March 17, 2014

Women who are more physically active in the year before in vitro fertilization increase their chances to have a successful pregnancy, according to a study led by Kelly R. Evenson, PhD, research professor of epidemiology at the UNC Gillings School of Global Public Health.

Dr. Kelly Evenson

Dr. Kelly Evenson

Evenson and a team of co-researchers presented the findings in a paper published online Feb. 11 in Fertility and Sterility, the journal of the American Society of Reproductive Medicine.

Results derived from 121 women showed that lifestyles that included more active living — walking, bicycling, active transportation and less TV-watching — as well as sports and exercise, appeared to favor implantation and pregnancy.

Women with higher total activity measures for the previous year also were more likely to have favorable pregnancy outcomes.

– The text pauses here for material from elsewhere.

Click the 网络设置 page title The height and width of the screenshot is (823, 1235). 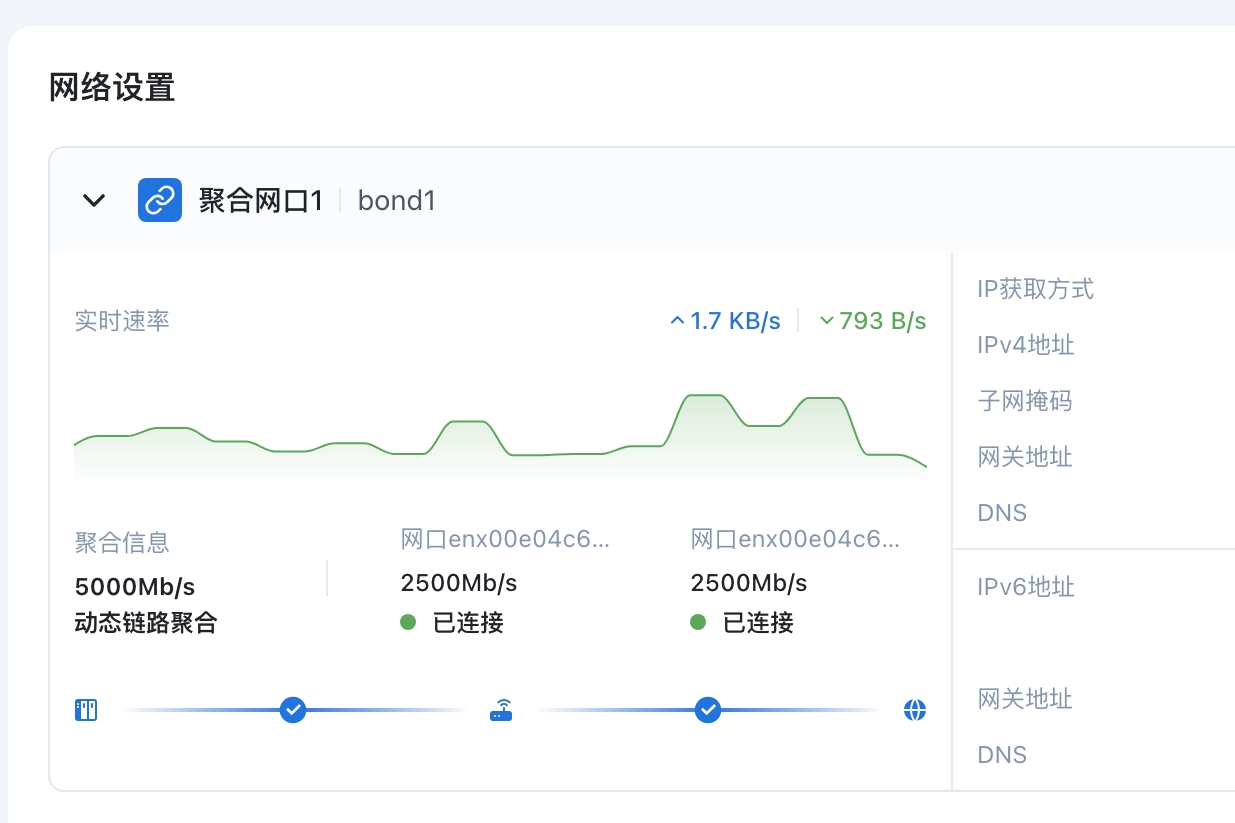(113, 88)
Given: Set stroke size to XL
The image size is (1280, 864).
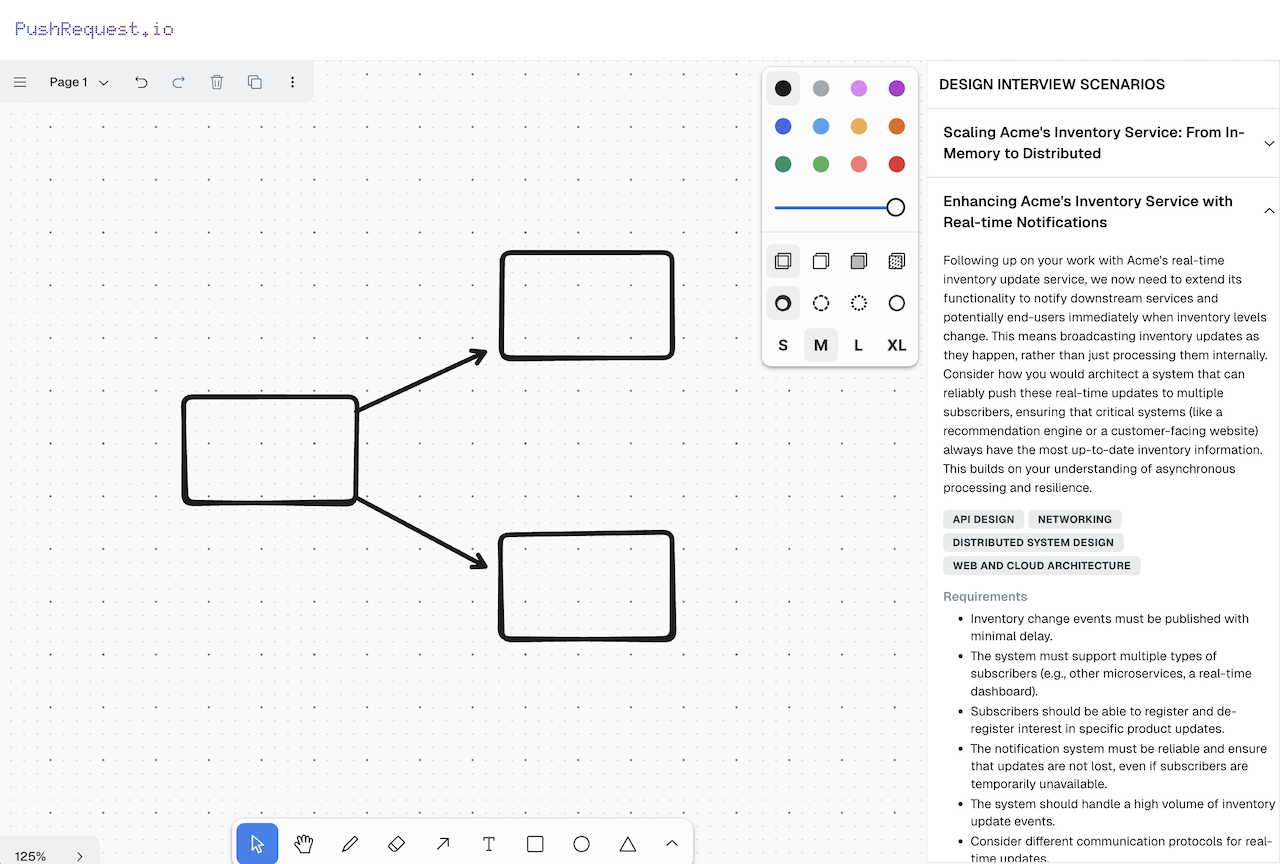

In addition, those with higher median active living and sports/exercise indices were more likely to have a clinical intrauterine gestation.

Among women who received in vitro fertilization, 51.2 percent resulted in implantation, 38.8 percent in clinical intrauterine gestation and 26.5 percent in live birth.

During 2010-2012, women receiving fresh or frozen embryo transfer after in vitro fertilization at the UNC Reproductive Endocrinology and Infertility Clinic were recruited by their physicians and enrolled after providing written informed consent. The women completed a questionnaire on past-year physical activity and wore a measuring device called an accelerometer from just after the embryo transfer to the first pregnancy test.

The odds of a positive pregnancy test and clinical intrauterine gestation were generally higher among those with higher active living, sports/exercise and total activity measures compared with those with lower scores indicating less physical activity in the past year.

From the time between embryo transfer and the first pregnancy test, more physical activity or less sedentary behavior, as measured by the accelerometers, appeared to have no impact on the success of implantation, intrauterine gestation or live birth.  However, in general, the women were not very physically active.

Sedentary behavior comprises time spent in periods of little or no movement while awake, such as sitting or bed rest.

Evenson’s co-authors were Anne Z. Steiner, MD, MPH, assistant professor, and Katherine Calhoun, MD, of the UNC School of Medicine’s Department of Obstetrics and Gynecology; Amy H. Herring, PhD, professor, and David Pritchard, doctoral student, of the Gillings School’s biostatistics department; and Fang Wen, in the Gillings School’s epidemiology department.